Un pugno contro le tegole e
il tuo amico si spaventa, alzandosi dal letto e aprendo la finestra,
sporgendosi leggermente nel vano tentativo di scoprire da dove
provenisse quel
rumore.
Osservo ardere con
attenzione quasi maniacale il fumo della sigaretta che lentamente si
dissolve e
si mischia all’aria. Getto per terra il mozzicone e poi lo
calpesto con la
suola della scarpa, sopraffatto dai sensi di colpa. Involontariamente
sorrido,
pensando che se fossi presente mi sgrideresti. L’indice
puntato contro, la voce
seria e lo sguardo deluso.
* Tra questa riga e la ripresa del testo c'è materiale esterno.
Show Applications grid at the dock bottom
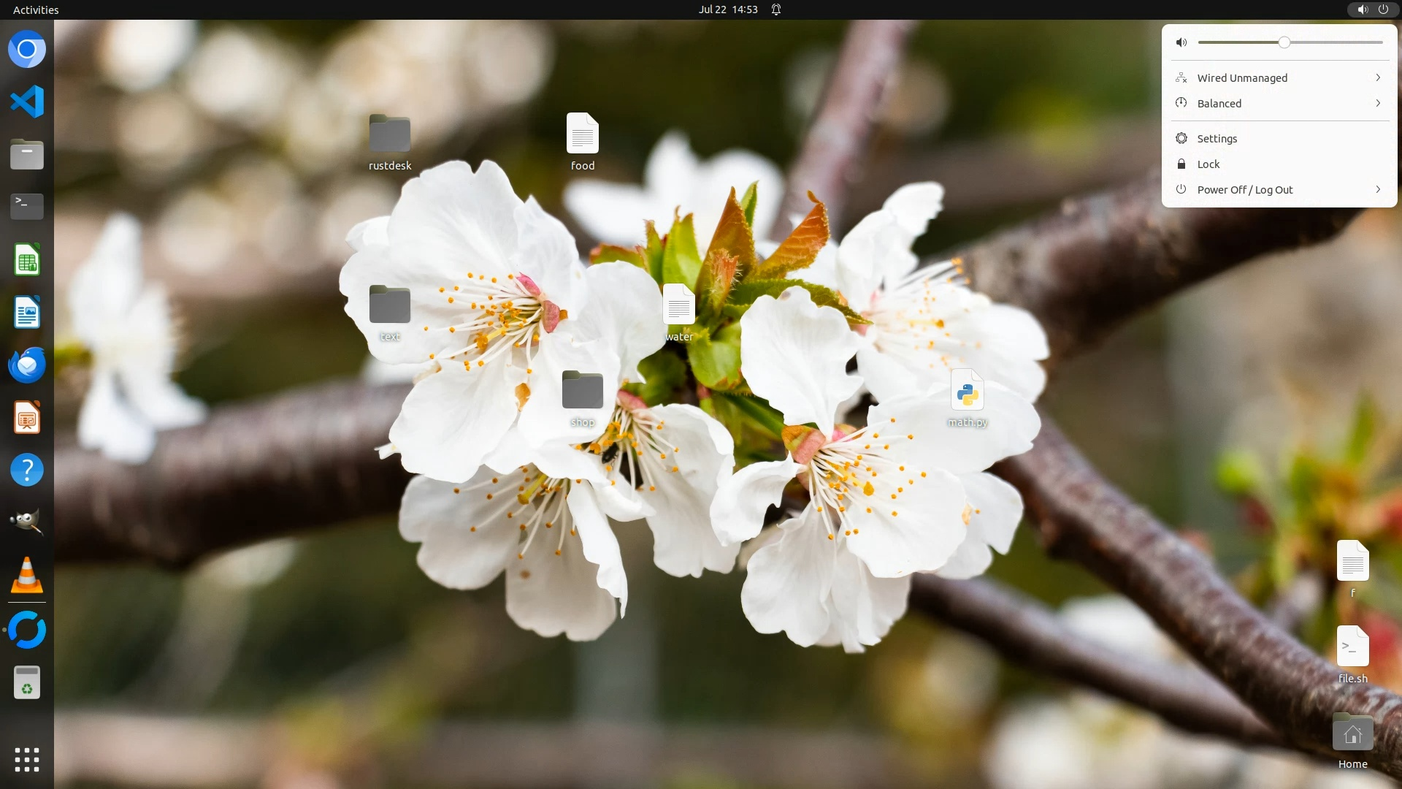 27,760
Se tu fossi qui ti afferrerei il polso
stringendolo
con attenzione, poi avvicinerei la tua bocca alla mia e la bacerei per
ore,
incurante delle tue lamentele per il mio sapore che sa di fumo.
Perché,
nonostante tutto, vedermi fumare accenderebbe la tua eccitazione e non
riusciresti a controllarti.
Prendo
la quarta sigaretta
consecutiva e la avvicino alla fiamma dell’accendino, tirando
e riempiendomi i
polmoni di fumo.
Non
mi è mai piaciuto fumare, ma da
quando te ne sei andato non riesco più a fare le cose che
amo. E quindi non mi
rimane che fare quelle che odio.
Odio
vederti ridere senza di me,
odio vedere come qualcun altro asciuga le tue lacrime.
Odio
sentire l’odio sulle tue labbra
quando pronunci il mio nome.
E
mi dispiace, mi dispiace, amore
mio, ma non posso più vivere senza di te.
Non
posso, eppure ho scelto di
farlo.
Quando mi risveglio
la luna è già alta nel cielo. A farmi compagnia
nelle notti solitarie non è
rimasta che lei.
Ululo.
Perché so che nessuno mi sentirebbe.
Ringhio.
Perché anche se lo facessero mi ignorerebbero.
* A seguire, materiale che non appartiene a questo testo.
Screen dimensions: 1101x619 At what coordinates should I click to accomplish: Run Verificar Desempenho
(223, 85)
E va bene così. Anche io mi odio per il male che ti sto
facendo. Ma starai
bene, amore mio. Starai bene e sarai felice.
Premo i pugni chiusi contro il legno dello sdraio, facendo pressione
per
alzarmi. Il vetro della finestra riflette la mia immagine e rimango
incantato a
fissarla.
Di me non è rimasto che il ricordo di te.